The coroner, who fully realized that
for that one day of his life as a provincial solicitor
he was living in the gaze of the world, had resolved
to be worthy of the fleeting eminence. He was
a large man of jovial temper, with a strong interest
in the dramatic aspects of his work, and the news
of Manderson’s mysterious death within his jurisdiction
had made him the happiest coroner in England.
A respectable capacity for marshaling facts was fortified
in him by a copiousness of impressive language that
made juries as clay in his hands and sometimes disguised
a doubtful interpretation of the rules of evidence.
The court was held in a long unfurnished
room lately built onto the hotel, and intended to
serve as a ball-room or concert-hall. A regiment
of reporters was entrenched in the front seats, and
those who were to be called on to give evidence occupied
chairs to one side of the table behind which the coroner
sat, while the jury, in double row, with plastered
hair and a spurious ease of manner, flanked him on
the other side. An undistinguished public filled
the rest of the space, and listened, in an awed silence,
to the opening solemnities. The newspaper men,
well used to these, muttered among themselves.
Those of them who knew Trent by sight, assured the
rest that he was not in the court.
The identity of the dead man was proved
by his wife, the first witness called, from whom the
coroner, after some inquiry into the health and circumstances
of the deceased, proceeded to draw an account of the
last occasion on which she had seen her husband alive.
Mrs.
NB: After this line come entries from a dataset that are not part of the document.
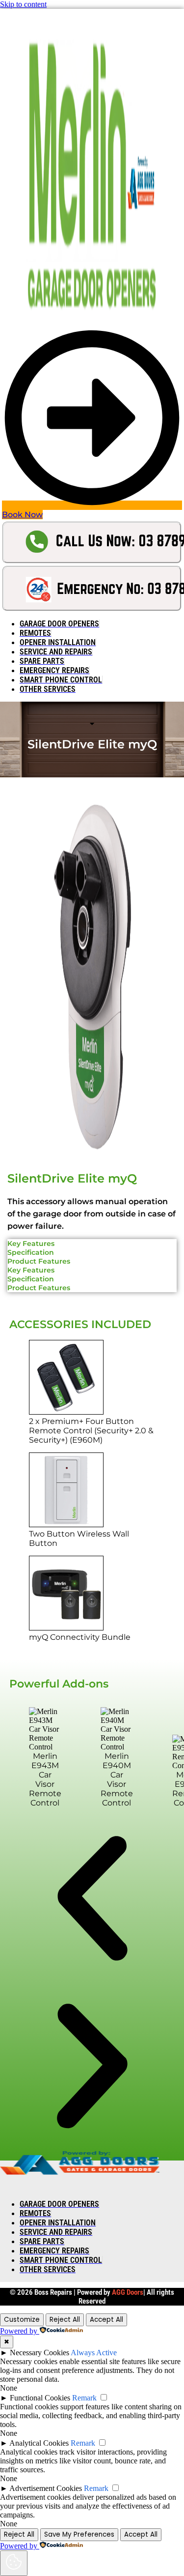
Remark (84, 2398)
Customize (22, 2319)
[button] (92, 1899)
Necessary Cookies (39, 2352)
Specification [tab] (30, 1252)
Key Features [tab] (30, 1243)
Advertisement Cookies (45, 2488)
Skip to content (23, 4)
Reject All (65, 2319)
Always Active (94, 2352)
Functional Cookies (40, 2398)
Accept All (106, 2319)
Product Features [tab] (38, 1261)
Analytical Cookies (39, 2443)
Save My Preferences (79, 2534)
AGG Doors (127, 2292)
Manderson was taken through her evidence by the
coroner with the sympathy which every man felt for
that dark figure of grief. She lifted her thick
veil before beginning to speak, and the extreme paleness
and unbroken composure of the lady produced a singular
impression. This was not an impression of hardness.
Interesting femininity was the first thing to be felt
in her presence. She was not even enigmatic.
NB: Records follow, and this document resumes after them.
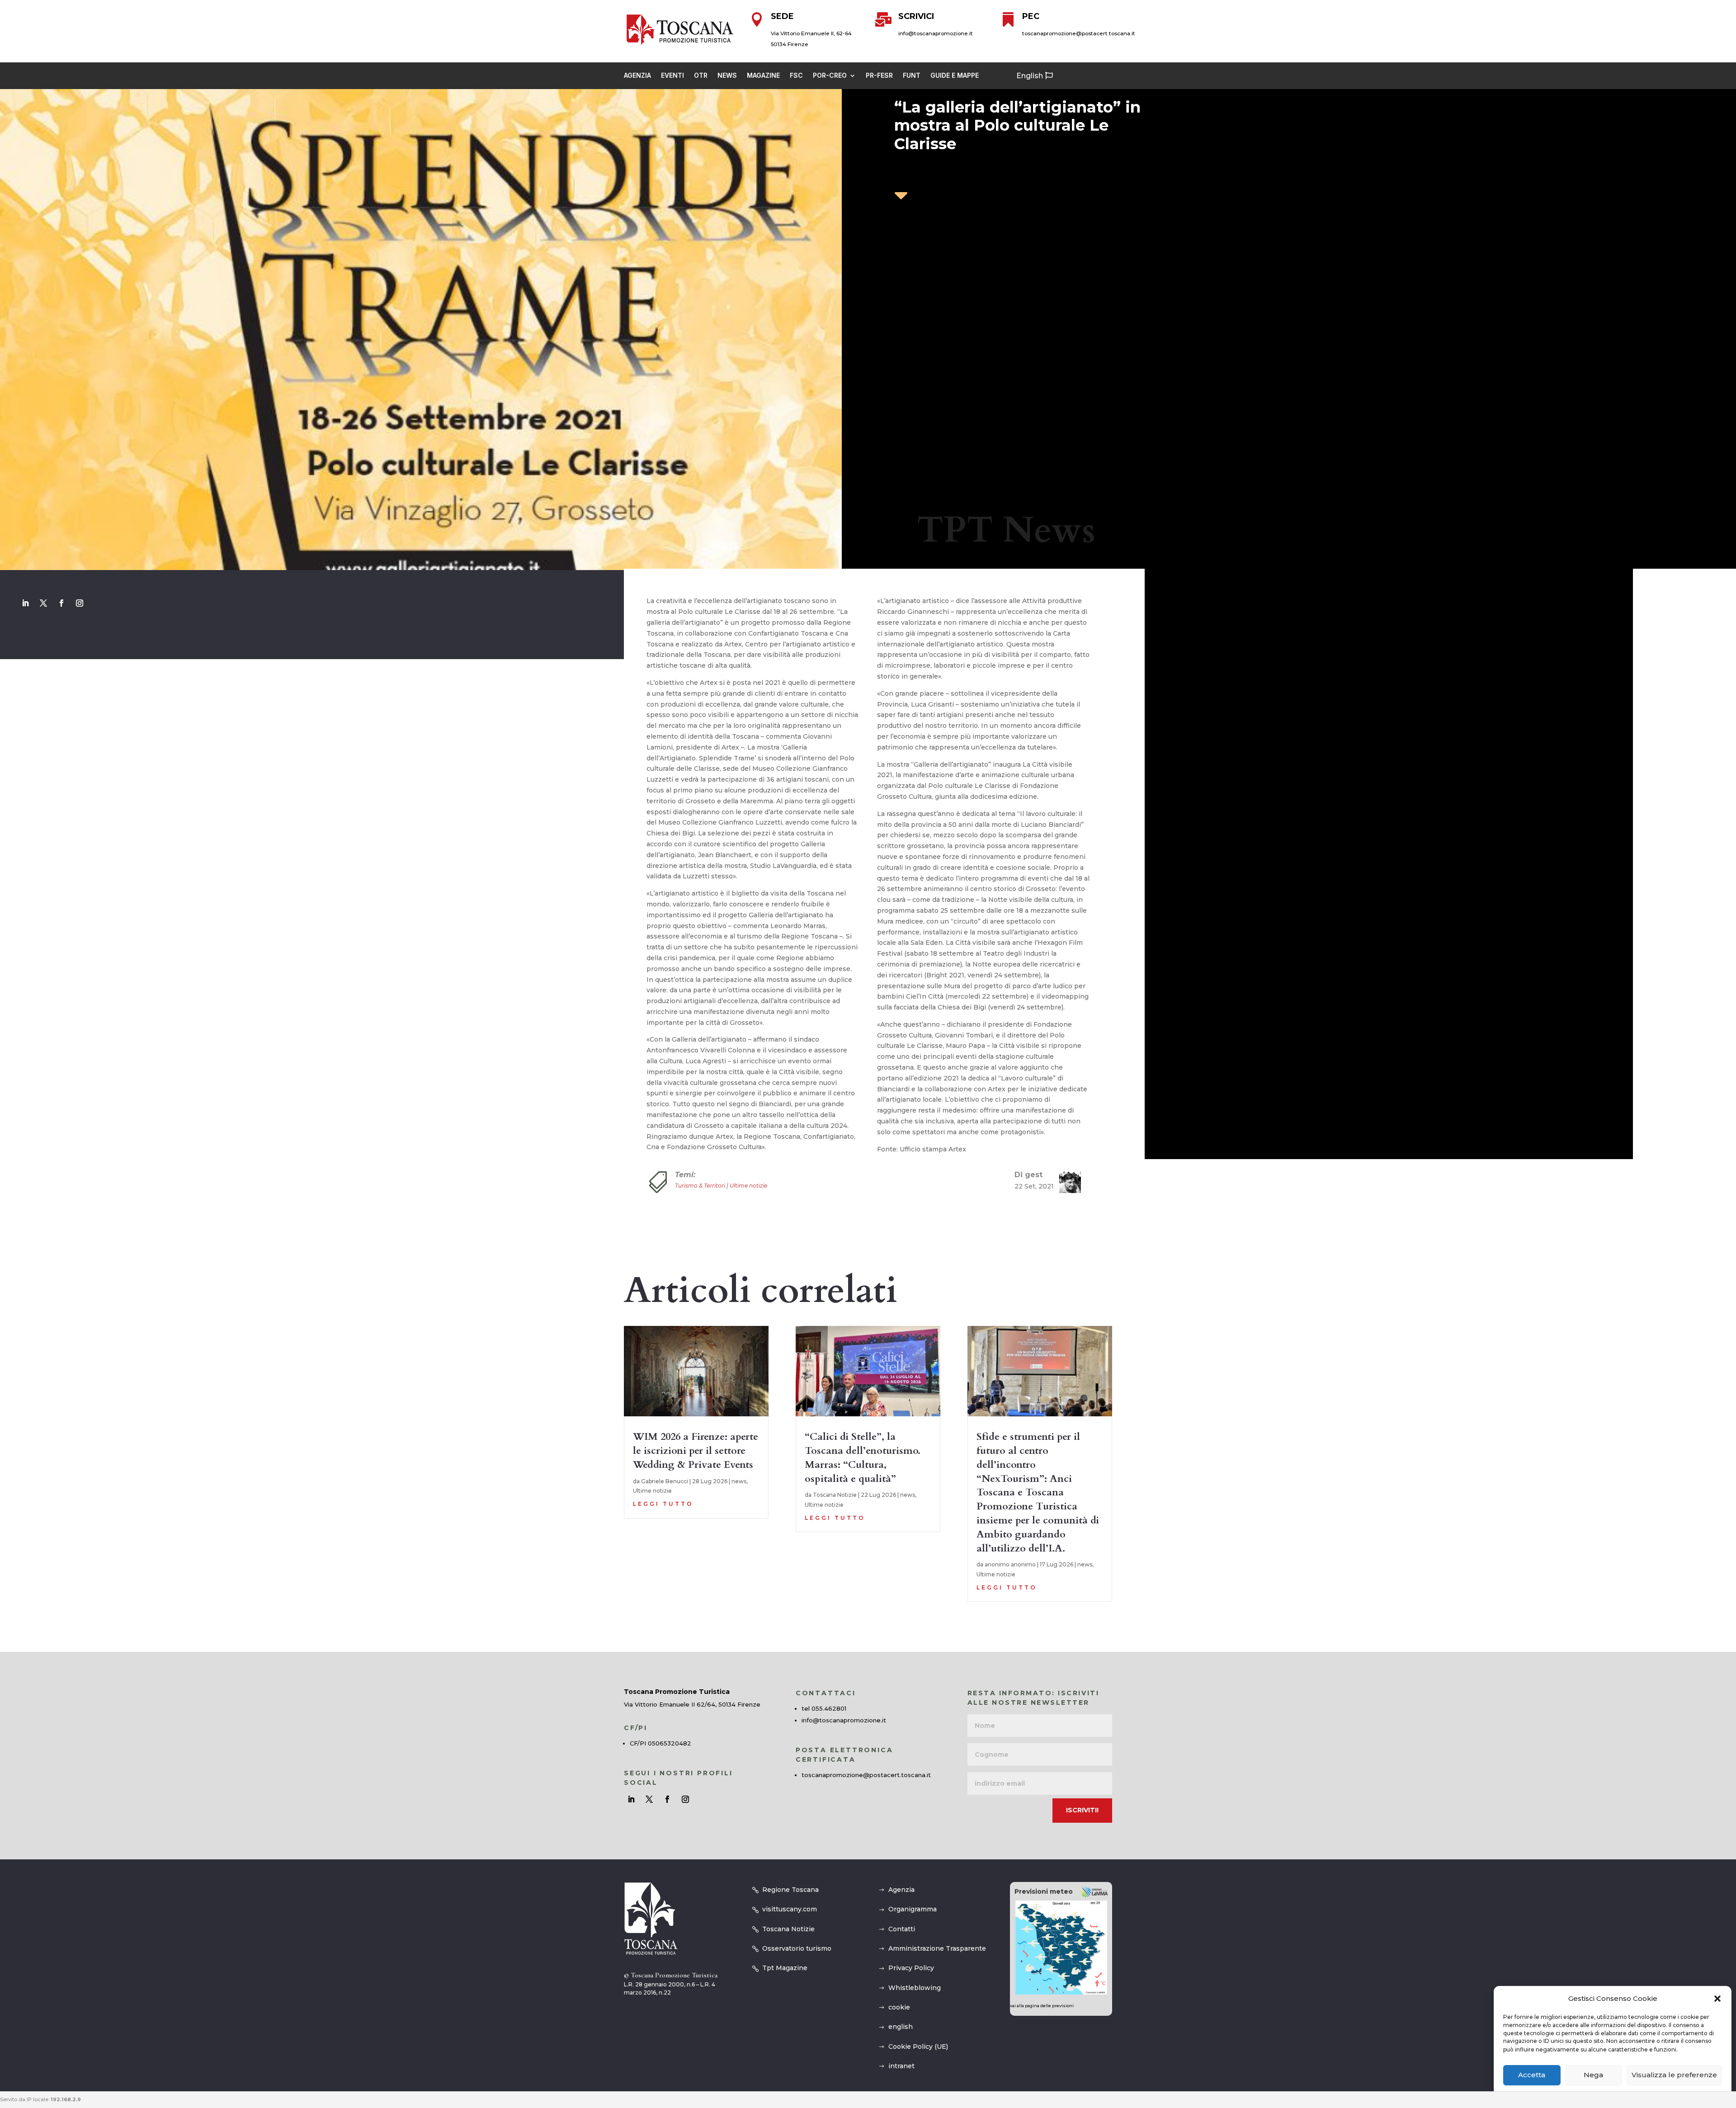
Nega (1593, 2075)
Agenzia (637, 75)
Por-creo (830, 75)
It was only clear that the force of a powerful character
was at work to master the emotions of her situation.
Once or twice as she spoke she touched her eyes with
her handkerchief, but her voice was low and clear
to the end.
Her husband, she said, had come up
to his bedroom about his usual hour for retiring on
the Sunday night. His room was really a dressing-room
attached to her own bedroom, communicating with it
by a door which was usually kept open during the night.
Both dressing-room and bedroom were entered by other
doors giving on the passage. Her husband had always
had a preference for the greatest simplicity in his
bedroom arrangements, and liked to sleep in a small
room. She had not been awake when he came up,
but had been half-aroused, as usually happened, when
the light was switched on in her husband’s room.
She had spoken to him. She had no clear recollection
of what she had said, as she had been very drowsy at
the time; but she had remembered that he had been out
for a moonlight run in the car, and she believed she
had asked whether he had had a good run, and what
time it was. She had asked what the time was because
she felt as if she had only been a very short time
asleep, and she had expected her husband to be out
very late. In answer to her question he had told
her it was half-past eleven, and had gone on to say
that he had changed his mind about going for a run.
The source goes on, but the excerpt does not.